Loran Smith injured in car crash

Larry Munson: "WhaddyaGotLoran?"
Loran Smith: "Well, I'm upside down in a French cornfield. The corn has attempted to surrender to me, and I'm sore as hell. But I'm indestructible so I'm fine. Back to you Larry."

Loran was injured in a car crash in France, but he's recovering nicely at home. The only thing that shocked me about this story is that Bobby Knight, Salman Rushdie or John McCain wasn't in the car as I've been told that Loran's list of friends and fishing / golfing buddies is pretty eclectic.

Best Loran / Larry exchange ever:
    Larry: "WhaddyaGotLoran?"
    Loran: "Well, I'm on the sidelines here with Charles Grant. Charles, you're from South Georgia. You like Boiled Peanuts don't you?"
    Charles: "Yeah."
    Loran: "Well, back to you Larry."
    Larry: (Pause) "Third and Six...."
Any funny Loran Smith stories you want to share? Feel free.

PWD

(BTW -- Everyone remembers the Charles Grant story different. All versions are funny as hell if you do the voice right followed by Munson's reaction)

24 comments:

Anonymous said...

Larry: Loranwhaddyagot?

Loran: Well Larry Leonard Pope caught that last touchdown, and he's from Americus, Georgia which was named after the explorer Amerigo Vespucci. It looks like Leonard did a little exploring of his own in the endzone.

Larry:... ... ... Coutu lines up for the kickoff.

Dawgnoxious said...

In 1996, UGA was playing in Starkville. Juan Daniels took a hard hit and was, as they say, knocked the f*ck out. His momma ran down to check on him, and it just looked terrible. They carted him off in a stretcher as a I recall.

Somehow someway, Juan wasn't seriously injured. Loran managed to get a legendary interview with him that went like this as I recall:

Larry: whaddyagotloran?

Loran: Larry, I'm with Juan Daniels on the sideline.

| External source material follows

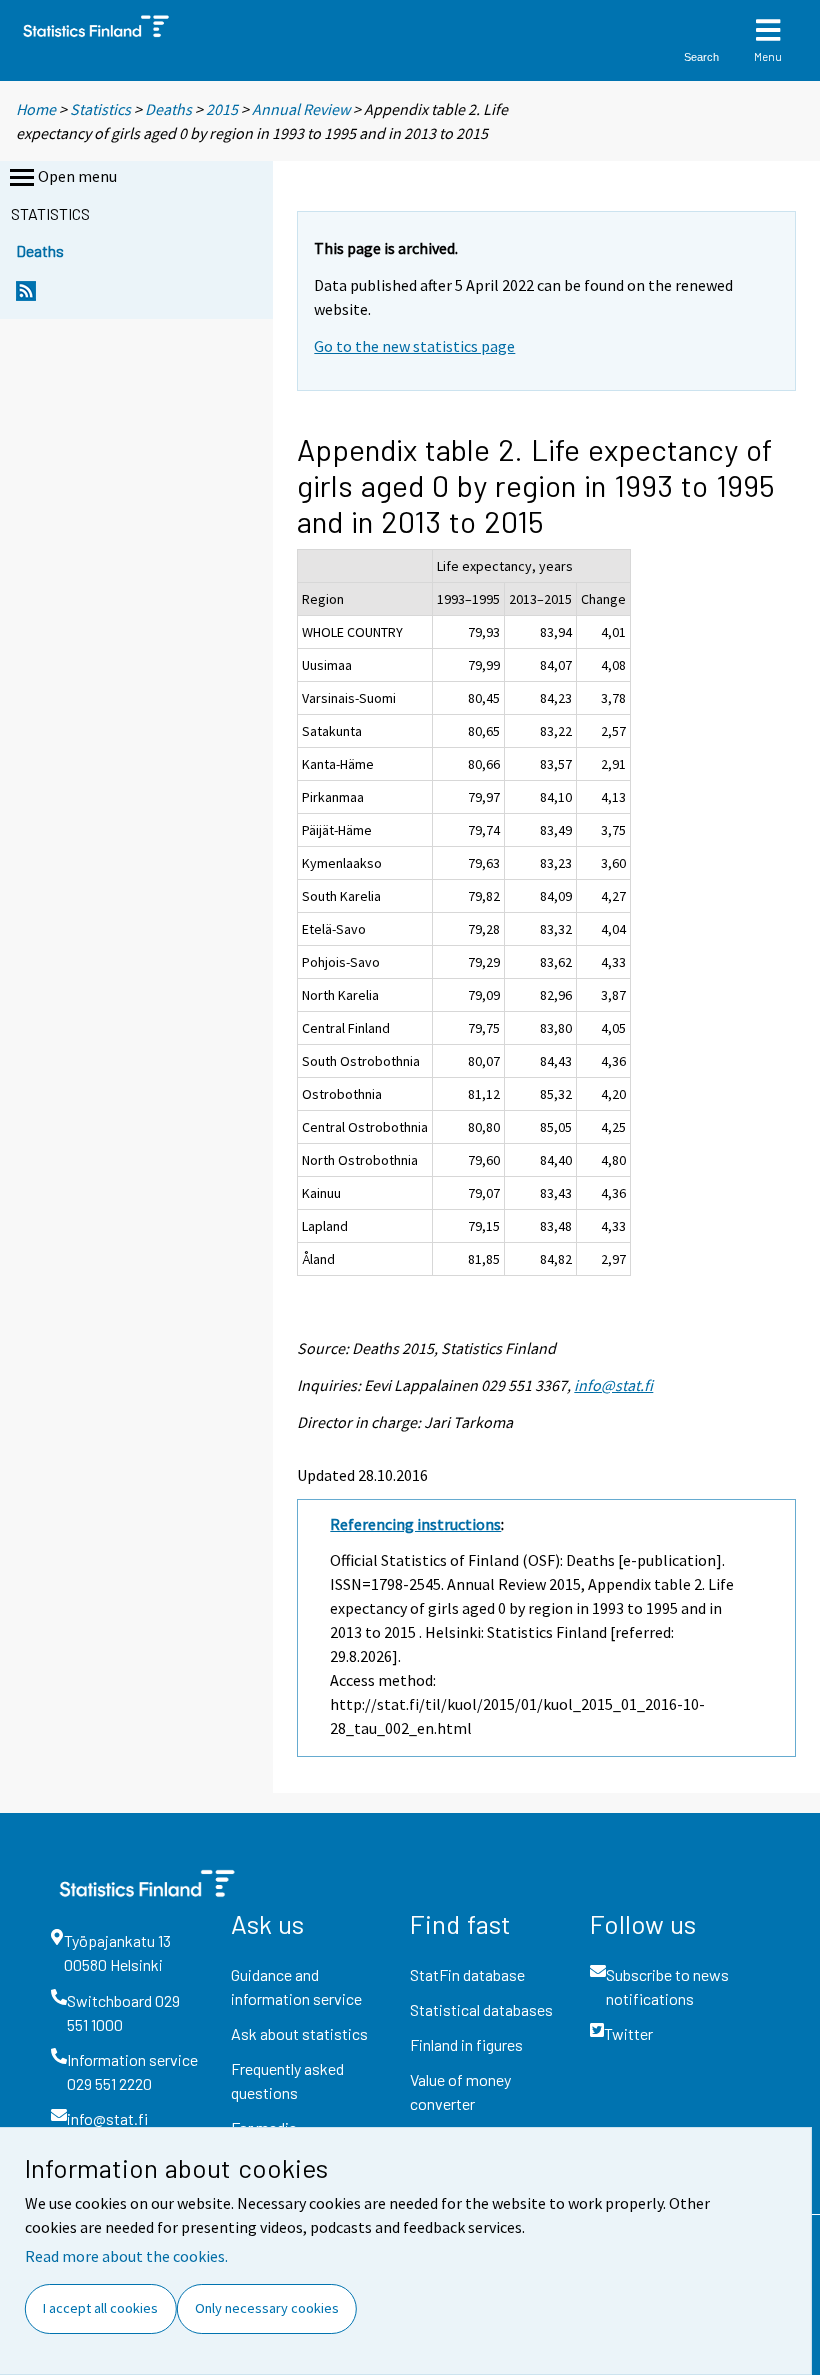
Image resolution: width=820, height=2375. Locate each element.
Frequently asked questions (287, 2080)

Juan, what happened out there?

Juan: Loran, I don't even know.

Loran: Back you, Larry.

Larry: (pause) Thank you, Loran. I think.

Classic.

el diablo said...

i don't remember the game. and please someone tell me i am not making this up.

"Well larry, the crowd is pretty liquored up down here."

this is from the richt era.

brilliant.

Anonymous said...

+ 1 El Diablo!

PWD

Anonymous said...

2004 vs South Carolina

Larry: whaddyougotloran?

Loran: Larry, I'm on the sidelines here with behind the defense where Coach Richt just gave them a firm talking to. Also, the heat index is about 98 deg here on the field and the big boys are sweating profusely so Coach Richt also gave them some water.
Back to you Larry

Larry: 2nd and 8

True story, I'll never forget it.

Jim Wood said...

2000 Outback Bowl

Larry: Loranwhaddyagot?

Loran: Well Larry I'm standing here on the sideline next to a man wearing a white hat and a striped shirt with an "R" on the back. I asked him if he was going to referee the second half. I didn't know if in these new bowl games there was a different referee for each half. But he said no, he is the alternate. Back to you.

Anonymous said...

How about when Loran was talking to Fred Gibson:

Larry: whaddyougotloran?

Loran: Larry, I'm on the sidelines here with Fred Gibson. Fred do you want to play in the NFL?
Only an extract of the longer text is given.